USA Greco

Nowry Reunites With Medlin As IRTC’s Second Greco Athlete

max nowry joins medlin at irtc
Photo: Armed Forces Sports

2012 University World Champion Max Nowry (55 kg, Army/WCAP) has signed on to become a part of the Illinois Regional Training Center (hosted on the campus of the University of Illinois). Led by head coach Bryan Medlin, the IRTC made waves in wrestling circles immediately upon its formation, and added even more momentum when Travis Rice (63 kg, world no. 9) officially became the training center’s first Greco-Roman athlete last summer.

Nowry, who like Rice originally cut his teeth under Medlin and Mike Powell within Illinois’ immensely successful age-group program, was a two-time Fargo National champ before enrolling at Northern Michigan University. In 2012, he advanced to the US Olympic Trials finals opposite Spenser Mango, and later on that year, secured the University World crown in Finland. Eventually Nowry joined the Army’s World Class Athletes Program and has been a member of four US National Teams in addition to becoming a US Open champ for the first time in 2018.

It is a situation that is similar in nature to Nowry’s teammate Ryan Mango (63 kg, Army/WCAP), who announced his affiliation with the California RTC at Stanford University this past fall. Both Nowry and Mango will remain in WCAP while breaking away on occasion to travel to their respective regional training centers.

“When I saw Ryan had done it, I contacted Medlin right away to see if I could go out there and start training with him,” Nowry said on Tuesday. “Ryan kind of opened up the floodgates.”

Ultimately, this is also the simple matter of a coach and athlete who enjoy a strong bond with one another and share mutual respect.

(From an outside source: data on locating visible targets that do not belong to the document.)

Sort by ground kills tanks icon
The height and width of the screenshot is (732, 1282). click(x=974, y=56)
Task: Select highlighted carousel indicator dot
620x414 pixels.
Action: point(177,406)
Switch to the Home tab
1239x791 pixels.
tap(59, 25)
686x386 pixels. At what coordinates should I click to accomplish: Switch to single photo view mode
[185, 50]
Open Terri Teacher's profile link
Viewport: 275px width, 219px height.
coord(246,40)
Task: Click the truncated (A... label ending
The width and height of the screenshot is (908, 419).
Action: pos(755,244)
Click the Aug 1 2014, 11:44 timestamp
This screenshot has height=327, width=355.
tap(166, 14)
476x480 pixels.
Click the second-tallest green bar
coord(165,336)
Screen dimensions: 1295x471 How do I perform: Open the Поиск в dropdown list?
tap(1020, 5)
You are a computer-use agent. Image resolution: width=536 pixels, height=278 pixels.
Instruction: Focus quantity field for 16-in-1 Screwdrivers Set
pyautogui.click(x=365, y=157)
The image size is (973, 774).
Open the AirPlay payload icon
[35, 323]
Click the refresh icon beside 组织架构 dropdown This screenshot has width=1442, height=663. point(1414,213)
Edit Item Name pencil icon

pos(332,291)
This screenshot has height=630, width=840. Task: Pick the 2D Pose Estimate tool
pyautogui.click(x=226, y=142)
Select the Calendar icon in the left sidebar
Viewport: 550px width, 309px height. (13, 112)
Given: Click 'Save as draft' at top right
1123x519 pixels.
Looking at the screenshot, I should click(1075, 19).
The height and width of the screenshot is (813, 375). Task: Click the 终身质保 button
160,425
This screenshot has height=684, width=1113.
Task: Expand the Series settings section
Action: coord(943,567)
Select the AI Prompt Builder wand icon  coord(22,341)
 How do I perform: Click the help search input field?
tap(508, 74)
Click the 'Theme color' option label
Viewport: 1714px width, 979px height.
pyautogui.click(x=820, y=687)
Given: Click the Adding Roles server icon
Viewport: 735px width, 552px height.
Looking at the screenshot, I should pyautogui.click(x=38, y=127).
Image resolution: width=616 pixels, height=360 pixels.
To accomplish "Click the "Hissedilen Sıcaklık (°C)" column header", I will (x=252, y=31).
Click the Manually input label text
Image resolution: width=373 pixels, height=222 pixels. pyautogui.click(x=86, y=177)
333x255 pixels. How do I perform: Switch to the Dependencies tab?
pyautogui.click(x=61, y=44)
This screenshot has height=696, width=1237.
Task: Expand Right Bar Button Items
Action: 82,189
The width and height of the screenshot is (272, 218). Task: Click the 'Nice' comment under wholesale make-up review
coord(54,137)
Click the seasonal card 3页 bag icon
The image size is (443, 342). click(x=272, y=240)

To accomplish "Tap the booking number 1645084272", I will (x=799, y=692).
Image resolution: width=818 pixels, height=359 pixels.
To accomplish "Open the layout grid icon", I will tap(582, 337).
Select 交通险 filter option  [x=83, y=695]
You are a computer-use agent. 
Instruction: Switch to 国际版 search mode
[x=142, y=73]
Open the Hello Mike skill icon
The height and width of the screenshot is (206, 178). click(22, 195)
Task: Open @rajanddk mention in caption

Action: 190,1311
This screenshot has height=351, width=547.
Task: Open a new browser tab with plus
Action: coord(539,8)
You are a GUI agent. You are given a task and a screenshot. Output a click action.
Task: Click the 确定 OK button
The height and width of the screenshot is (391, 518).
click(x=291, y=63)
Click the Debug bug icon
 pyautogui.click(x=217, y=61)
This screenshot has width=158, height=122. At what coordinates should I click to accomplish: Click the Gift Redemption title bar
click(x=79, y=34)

From Medlin’s point of view, he’s not just involving one of the United States’ top lightweight Greco-Roman athletes, he is also fortifying his room with someone who can help with continuing education.

“Max has the experience and skills to win a World title,” Medlin said. “He is very good at gathering data and information to use at the right time, and I can’t wait to work with him more often. That’s how he became successful, and it’s why he has been good at putting it together when it counts. Plus, he has no ego when it comes to helping others, and I guess that comes from humble beginnings.

“He was always undersized and had to wrestle from behind. You either get better at that point if you’re him and you remain humble, or you get washed out. Really, I just look forward to being around him. Guys like Max are good for the soul.”

Aside from reuniting with Medlin on a more consistent basis and sharpening up his arsenal alongside Rice, the main item Nowry is excited about has to do with in-state development. Illinois boasts a long history of churning out youth wrestlers who later became Senior stars, with recent names like Ellis Coleman (67 kg, Army/WCAP), Kamal Bey (77 kg, Sunkist, world no. 7), and Joe Rau (87 kg, TMWC/CRTC) featured prominently on the list. As it happens, Nowry gets to use permissive leave from WCAP to train under Medlin — while also chipping in to enhance Illinois’ ability to produce homegrown athletes.

“Coach (Shon) Lewis said I can every once in a while go train out there and get different looks, and for that to be with Coach Medlin is pretty cool,” said Nowry. “Working out back in Illinois will hopefully kick off more guys from the state staying put. I thought it was really cool when Travis became the first athlete at the RTC and being able to help out. I want to be a part of that, too. It’s special in a way because we take a lot of pride in what we do in Illinois.”